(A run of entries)
____________

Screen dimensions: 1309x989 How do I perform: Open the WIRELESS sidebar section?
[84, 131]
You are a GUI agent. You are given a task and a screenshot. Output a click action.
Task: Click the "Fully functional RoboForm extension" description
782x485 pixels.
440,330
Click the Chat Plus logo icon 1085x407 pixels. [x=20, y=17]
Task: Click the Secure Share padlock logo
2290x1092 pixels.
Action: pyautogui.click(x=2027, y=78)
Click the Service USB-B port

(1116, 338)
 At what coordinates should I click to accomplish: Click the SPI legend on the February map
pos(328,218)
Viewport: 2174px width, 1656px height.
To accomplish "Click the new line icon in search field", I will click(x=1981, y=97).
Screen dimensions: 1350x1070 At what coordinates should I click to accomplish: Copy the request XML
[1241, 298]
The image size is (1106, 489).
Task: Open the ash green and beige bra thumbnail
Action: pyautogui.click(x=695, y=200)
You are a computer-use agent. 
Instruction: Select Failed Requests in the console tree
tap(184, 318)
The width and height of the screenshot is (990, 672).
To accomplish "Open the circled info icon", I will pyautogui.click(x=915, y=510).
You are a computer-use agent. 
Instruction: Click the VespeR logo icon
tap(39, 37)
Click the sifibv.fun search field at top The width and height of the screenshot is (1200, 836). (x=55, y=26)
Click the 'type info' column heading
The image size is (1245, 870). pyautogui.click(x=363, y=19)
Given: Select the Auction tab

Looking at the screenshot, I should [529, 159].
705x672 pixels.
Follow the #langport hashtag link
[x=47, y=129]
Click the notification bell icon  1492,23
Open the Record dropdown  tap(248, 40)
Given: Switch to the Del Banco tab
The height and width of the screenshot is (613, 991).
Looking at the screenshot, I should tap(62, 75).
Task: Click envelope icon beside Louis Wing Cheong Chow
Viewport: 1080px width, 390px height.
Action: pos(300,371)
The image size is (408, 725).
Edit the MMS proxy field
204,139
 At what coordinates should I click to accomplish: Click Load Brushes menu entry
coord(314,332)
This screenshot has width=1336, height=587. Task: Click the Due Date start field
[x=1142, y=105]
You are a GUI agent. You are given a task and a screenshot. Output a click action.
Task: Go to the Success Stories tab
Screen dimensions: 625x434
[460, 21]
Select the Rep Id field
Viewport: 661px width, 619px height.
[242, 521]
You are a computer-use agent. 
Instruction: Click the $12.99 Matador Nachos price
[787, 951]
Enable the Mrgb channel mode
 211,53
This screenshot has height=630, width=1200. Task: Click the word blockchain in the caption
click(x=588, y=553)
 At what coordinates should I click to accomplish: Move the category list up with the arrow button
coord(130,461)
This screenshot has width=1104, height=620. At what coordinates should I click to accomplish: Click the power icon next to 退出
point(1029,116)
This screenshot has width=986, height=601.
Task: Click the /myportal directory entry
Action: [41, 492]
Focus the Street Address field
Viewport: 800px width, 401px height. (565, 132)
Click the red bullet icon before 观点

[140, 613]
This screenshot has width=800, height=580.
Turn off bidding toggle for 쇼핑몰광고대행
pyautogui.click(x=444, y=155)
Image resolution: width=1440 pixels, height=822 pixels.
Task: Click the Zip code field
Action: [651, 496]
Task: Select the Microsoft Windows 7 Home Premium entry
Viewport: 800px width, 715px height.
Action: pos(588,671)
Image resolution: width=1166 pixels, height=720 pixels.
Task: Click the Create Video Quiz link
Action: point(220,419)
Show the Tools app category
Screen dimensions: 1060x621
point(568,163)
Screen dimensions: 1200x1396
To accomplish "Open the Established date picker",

____________

**Exercise:**
Reproduce every entry above line for line, with no changes.

**Answer to the problem:**
Screen dimensions: 1309x989 How do I perform: Open the WIRELESS sidebar section?
[84, 131]
You are a GUI agent. You are given a task and a screenshot. Output a click action.
Task: Click the "Fully functional RoboForm extension" description
782x485 pixels.
440,330
Click the Chat Plus logo icon 1085x407 pixels. [x=20, y=17]
Task: Click the Secure Share padlock logo
2290x1092 pixels.
Action: pyautogui.click(x=2027, y=78)
Click the Service USB-B port

(1116, 338)
 At what coordinates should I click to accomplish: Click the SPI legend on the February map
pos(328,218)
Viewport: 2174px width, 1656px height.
To accomplish "Click the new line icon in search field", I will click(x=1981, y=97).
Screen dimensions: 1350x1070 At what coordinates should I click to accomplish: Copy the request XML
[1241, 298]
The image size is (1106, 489).
Task: Open the ash green and beige bra thumbnail
Action: pyautogui.click(x=695, y=200)
You are a computer-use agent. 
Instruction: Select Failed Requests in the console tree
tap(184, 318)
The width and height of the screenshot is (990, 672).
To accomplish "Open the circled info icon", I will pyautogui.click(x=915, y=510).
You are a computer-use agent. 
Instruction: Click the VespeR logo icon
tap(39, 37)
Click the sifibv.fun search field at top The width and height of the screenshot is (1200, 836). (x=55, y=26)
Click the 'type info' column heading
The image size is (1245, 870). pyautogui.click(x=363, y=19)
Given: Select the Auction tab

Looking at the screenshot, I should [529, 159].
705x672 pixels.
Follow the #langport hashtag link
[x=47, y=129]
Click the notification bell icon  1492,23
Open the Record dropdown  tap(248, 40)
Given: Switch to the Del Banco tab
The height and width of the screenshot is (613, 991).
Looking at the screenshot, I should tap(62, 75).
Task: Click envelope icon beside Louis Wing Cheong Chow
Viewport: 1080px width, 390px height.
Action: pos(300,371)
The image size is (408, 725).
Edit the MMS proxy field
204,139
 At what coordinates should I click to accomplish: Click Load Brushes menu entry
coord(314,332)
This screenshot has width=1336, height=587. Task: Click the Due Date start field
[x=1142, y=105]
You are a GUI agent. You are given a task and a screenshot. Output a click action.
Task: Go to the Success Stories tab
Screen dimensions: 625x434
[460, 21]
Select the Rep Id field
Viewport: 661px width, 619px height.
[242, 521]
You are a computer-use agent. 
Instruction: Click the $12.99 Matador Nachos price
[787, 951]
Enable the Mrgb channel mode
 211,53
This screenshot has height=630, width=1200. Task: Click the word blockchain in the caption
click(x=588, y=553)
 At what coordinates should I click to accomplish: Move the category list up with the arrow button
coord(130,461)
This screenshot has width=1104, height=620. At what coordinates should I click to accomplish: Click the power icon next to 退出
point(1029,116)
This screenshot has width=986, height=601.
Task: Click the /myportal directory entry
Action: [41, 492]
Focus the Street Address field
Viewport: 800px width, 401px height. (565, 132)
Click the red bullet icon before 观点

[140, 613]
This screenshot has width=800, height=580.
Turn off bidding toggle for 쇼핑몰광고대행
pyautogui.click(x=444, y=155)
Image resolution: width=1440 pixels, height=822 pixels.
Task: Click the Zip code field
Action: [651, 496]
Task: Select the Microsoft Windows 7 Home Premium entry
Viewport: 800px width, 715px height.
Action: pos(588,671)
Image resolution: width=1166 pixels, height=720 pixels.
Task: Click the Create Video Quiz link
Action: point(220,419)
Show the Tools app category
Screen dimensions: 1060x621
point(568,163)
Screen dimensions: 1200x1396
To accomplish "Open the Established date picker",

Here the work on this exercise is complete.